On October 24th 1793 the French introduced a new concept in calendars which was, quite literally, revolutionary. Out went the old months—January to December—and in came Vendémiaire, Brumaire, Frimaire, Nivôse, Pluviôse, Ventôse, Germinal, Floréal, Prairial, Messidor, Thermidor and Fructidor. The French didn’t stop there: they also introduced a new clock which divided the day into ten hours of a hundred minutes, each of those minutes in turn containing a hundred seconds.

Of course, the French didn’t change time itself. That would be beyond the powers of even the most enthusiastic revolutionary. All they changed was the way time was described, talked about, measured. Not so much a design, more of a redesign.

In 1806 Napoleon reinstated the old months and clocks, effectively redesigning the redesign. Now, two hundred years later, the decimal day reappears in the manifesto of German conceptual design group REDESIGNDEUTSCHLAND. There it is, point six in their ten point plan to redesign Germany from scratch: “Introduce decimal system in all areas. 1 day have 100 hours. 1 hour have 100 minutes. 1 year have 1000 days.”

The reason the English sounds so strange in this manifesto is that it’s “Redeenglish”, another of REDESIGNDEUTSCHLAND’s scarily reductionist projects. Redeenglish and Rededeutsch are redesigned versions of the English and German languages which, like George Orwell’s Newspeak, simplify the grammar. The manifesto recalls another Orwell text, Animal Farm, when it proclaims that “simplest solution be goodst solution”. There’s something sinsterly Pol Potty about point 8 of the manifesto: “REDESIGNDEUTSCHLAND offer solutions that function global. REDESIGNEUROPE and REDESIGNWORLD follow.”

REDESIGNDEUTSCHLAND formed in 2001 and have an office on the Torstrasse in central Berlin. Their work is perhaps best seen as a Swiftian satire on design itself, a playful Postmodern prod in the direction of Modernism’s tendency (especially in German-speaking countries) to reduce everything to a kind of Year Zero of irrational rationality.

The evocation of the French Revolution is apt: this reductio ad absurdum of rational-instrumental values appears in Enlightenment projects like the Encyclopédie, only to be “balanced” by the bloody guillotine and the lusts of the Marquis De Sade. When it re-appears in the 20th century in the form of Bauhaus Modernism, it’s “balanced” by Hitler. We ought to know by now to mistrust rationality: as long as the human heart fails to attain the smooth transparency of a Mies facade, rationality will continue be a lie — a cover, most likely, for some dangerously systematic form of insanity.

So REDESIGNDEUTSCHLAND are poking fun when they, for instance, propose to replace the Physikalisch-Technische Bundesanstalt’s DIN system for testing, calibration and certification with their own RIN system. But it’s a serious joke, a challenge to the arrogance of universalistic systems everywhere. They presumably have their tongue in their cheek when they contribute to Berlin’s Designmai festival a series of plans, pictures and models of their HAUSBAU design, a tiny minimalist living unit in the form of a cube.

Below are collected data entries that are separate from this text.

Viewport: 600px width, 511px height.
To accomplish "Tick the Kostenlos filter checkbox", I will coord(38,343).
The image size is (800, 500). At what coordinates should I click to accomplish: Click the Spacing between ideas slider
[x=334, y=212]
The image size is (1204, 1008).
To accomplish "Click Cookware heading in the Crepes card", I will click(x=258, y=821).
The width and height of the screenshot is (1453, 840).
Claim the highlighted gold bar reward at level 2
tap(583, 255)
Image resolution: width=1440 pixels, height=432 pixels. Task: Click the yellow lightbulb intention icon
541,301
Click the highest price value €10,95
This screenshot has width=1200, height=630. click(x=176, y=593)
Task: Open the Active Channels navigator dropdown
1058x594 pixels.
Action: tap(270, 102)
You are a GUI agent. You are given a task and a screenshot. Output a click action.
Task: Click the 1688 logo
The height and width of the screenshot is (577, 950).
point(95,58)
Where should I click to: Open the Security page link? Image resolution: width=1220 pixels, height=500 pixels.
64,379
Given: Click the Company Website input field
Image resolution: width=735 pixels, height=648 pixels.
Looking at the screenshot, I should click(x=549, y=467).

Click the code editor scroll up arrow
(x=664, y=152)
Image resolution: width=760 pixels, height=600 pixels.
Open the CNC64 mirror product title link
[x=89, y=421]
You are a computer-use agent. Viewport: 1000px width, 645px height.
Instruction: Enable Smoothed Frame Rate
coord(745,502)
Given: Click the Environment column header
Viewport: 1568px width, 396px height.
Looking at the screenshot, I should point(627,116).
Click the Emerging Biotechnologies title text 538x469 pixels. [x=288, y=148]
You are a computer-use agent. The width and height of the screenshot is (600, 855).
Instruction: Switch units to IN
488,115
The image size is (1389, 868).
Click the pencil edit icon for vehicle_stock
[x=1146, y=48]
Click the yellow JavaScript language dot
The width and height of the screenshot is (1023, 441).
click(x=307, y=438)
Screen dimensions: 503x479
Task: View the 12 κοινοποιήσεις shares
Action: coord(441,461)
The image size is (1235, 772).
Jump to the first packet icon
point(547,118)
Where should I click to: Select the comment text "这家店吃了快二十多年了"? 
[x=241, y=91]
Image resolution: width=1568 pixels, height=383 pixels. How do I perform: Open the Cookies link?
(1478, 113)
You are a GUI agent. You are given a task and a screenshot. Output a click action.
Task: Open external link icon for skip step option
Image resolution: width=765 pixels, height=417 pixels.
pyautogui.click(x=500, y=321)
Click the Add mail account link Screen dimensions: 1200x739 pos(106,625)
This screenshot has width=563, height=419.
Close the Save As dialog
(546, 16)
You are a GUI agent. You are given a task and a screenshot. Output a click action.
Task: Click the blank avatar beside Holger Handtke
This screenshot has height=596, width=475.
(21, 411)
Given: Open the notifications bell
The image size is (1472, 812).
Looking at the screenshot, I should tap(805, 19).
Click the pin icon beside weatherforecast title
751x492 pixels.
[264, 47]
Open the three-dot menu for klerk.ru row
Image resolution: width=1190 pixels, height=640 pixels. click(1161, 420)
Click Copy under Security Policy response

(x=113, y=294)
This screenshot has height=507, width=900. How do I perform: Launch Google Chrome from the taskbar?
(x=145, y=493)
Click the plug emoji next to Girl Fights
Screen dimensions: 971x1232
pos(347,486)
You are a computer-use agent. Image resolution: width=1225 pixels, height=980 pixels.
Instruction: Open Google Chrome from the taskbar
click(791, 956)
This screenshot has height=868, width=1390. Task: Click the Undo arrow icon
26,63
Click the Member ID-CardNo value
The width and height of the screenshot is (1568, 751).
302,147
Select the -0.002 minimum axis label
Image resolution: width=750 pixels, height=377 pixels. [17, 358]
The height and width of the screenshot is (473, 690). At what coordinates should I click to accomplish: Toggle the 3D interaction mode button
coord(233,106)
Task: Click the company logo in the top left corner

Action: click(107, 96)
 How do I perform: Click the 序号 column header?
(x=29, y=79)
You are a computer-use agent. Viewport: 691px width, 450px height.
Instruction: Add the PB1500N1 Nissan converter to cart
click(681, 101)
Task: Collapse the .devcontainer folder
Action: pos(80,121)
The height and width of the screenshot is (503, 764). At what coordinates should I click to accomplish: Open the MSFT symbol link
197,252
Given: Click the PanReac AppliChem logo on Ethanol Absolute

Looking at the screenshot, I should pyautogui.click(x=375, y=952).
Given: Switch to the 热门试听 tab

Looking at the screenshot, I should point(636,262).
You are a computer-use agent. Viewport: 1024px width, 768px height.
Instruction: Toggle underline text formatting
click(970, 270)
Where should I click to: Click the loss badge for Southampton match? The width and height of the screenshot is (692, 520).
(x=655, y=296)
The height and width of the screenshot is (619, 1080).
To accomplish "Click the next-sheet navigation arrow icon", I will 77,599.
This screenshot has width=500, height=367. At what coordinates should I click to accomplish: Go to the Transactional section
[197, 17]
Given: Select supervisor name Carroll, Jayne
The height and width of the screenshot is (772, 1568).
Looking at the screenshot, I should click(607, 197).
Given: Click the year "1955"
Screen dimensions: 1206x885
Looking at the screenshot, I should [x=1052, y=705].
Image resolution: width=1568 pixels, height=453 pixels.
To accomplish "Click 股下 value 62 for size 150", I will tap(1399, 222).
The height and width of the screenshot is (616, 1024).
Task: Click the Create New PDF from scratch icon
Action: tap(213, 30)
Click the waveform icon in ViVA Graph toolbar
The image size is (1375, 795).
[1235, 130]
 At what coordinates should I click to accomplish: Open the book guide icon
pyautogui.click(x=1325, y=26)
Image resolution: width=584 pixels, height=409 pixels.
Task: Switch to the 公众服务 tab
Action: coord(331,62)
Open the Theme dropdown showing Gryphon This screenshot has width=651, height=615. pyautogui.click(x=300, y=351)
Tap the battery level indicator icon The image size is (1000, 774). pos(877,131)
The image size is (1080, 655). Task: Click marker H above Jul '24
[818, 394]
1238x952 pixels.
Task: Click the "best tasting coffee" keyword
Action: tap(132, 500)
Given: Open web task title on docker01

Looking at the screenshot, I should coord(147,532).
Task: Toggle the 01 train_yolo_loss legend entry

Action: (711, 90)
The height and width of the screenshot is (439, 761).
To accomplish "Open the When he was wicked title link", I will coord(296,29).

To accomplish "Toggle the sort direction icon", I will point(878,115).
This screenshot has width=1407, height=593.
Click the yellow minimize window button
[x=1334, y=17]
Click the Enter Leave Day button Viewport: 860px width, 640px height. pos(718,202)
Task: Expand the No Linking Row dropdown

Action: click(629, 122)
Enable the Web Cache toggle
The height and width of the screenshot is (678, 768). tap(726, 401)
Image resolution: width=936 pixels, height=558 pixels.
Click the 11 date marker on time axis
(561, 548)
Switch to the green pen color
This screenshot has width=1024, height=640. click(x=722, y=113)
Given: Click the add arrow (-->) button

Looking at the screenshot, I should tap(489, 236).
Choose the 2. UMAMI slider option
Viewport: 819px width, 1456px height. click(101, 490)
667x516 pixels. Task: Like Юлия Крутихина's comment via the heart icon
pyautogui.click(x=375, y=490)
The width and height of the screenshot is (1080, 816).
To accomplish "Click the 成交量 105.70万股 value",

HAUSBAU, claims the blurb, “reduces the dream of owning your own home to an absolute minimum.” The cramped cube filled with sharp-edged reversible furniture would certainly reduce anyone’s desire to own property. But REDESIGNDEUTSCHLAND want to present it as a universal and affordable living solution, so it’s pictured on top of a Peruvian mountain, sitting like the mysterious god-slab of 2001: A Space Odyssey in a Kubrickian mansion, on a Japanese street and, inevitably, next to the Bauhaus, its spiritual father.

I entered the scale-model HAUSBAU to be confronted by a video screen showing hilariously dry readings of the preface to Goethe’s Doktor Faustus translated into both Rededeutsch and Redeenglish, followed by a series of “standard portraits”, pictures of people shot with a fixed angle and identical lighting. The discrepancies between one face and the next somehow became exaggerated and monstrous. Rationality seemed haunted by its excluded opposite, its dark twin, and the universal seemed caught in the futile attempt to escape the particular.

So this is design as satire, and satire as design, right? They’re being sarcastic, they’re saying the opposite of what they mean, right?

If it were as simple as that, REDESIGNDEUTSCHLAND wouldn’t be saying much. But I think what makes their work interesting is a deep ambivalence about the reductionist utopias evoked. There’s an evident appreciation of the beauty of “planning” as well as an appreciation of its grave dangers. There’s a postmodern nostalgia for Modernism alongside the nose-thumbing. Satire is often a place where things go fuzzy. Satire is a masked ball where we can be devils or devils’ advocates. Satire can be a laboratory where we brainstorm, research and develop, free to explore even forbidden, outmoded or discredited options.

There are reasons that Germany might currently be a good place to do such work. First of all, the amazingly cheap cost of living in Berlin—not to mention the difficulty, in the current economic climate, of coming by more conventional client-oriented work—allows designers to be a bit more experimental than they might be in high rent London or New York. But there’s also something deep in German culture which encourages the exploration of poignant contradictions. For here “Storm and Stress” sits in an uneasy dialectic with “Neat and Tidy”, Postmodernism sneers nostalgically at Modernism, Utopia slips on a big bananaskin, and satire becomes a strange sort of ambition.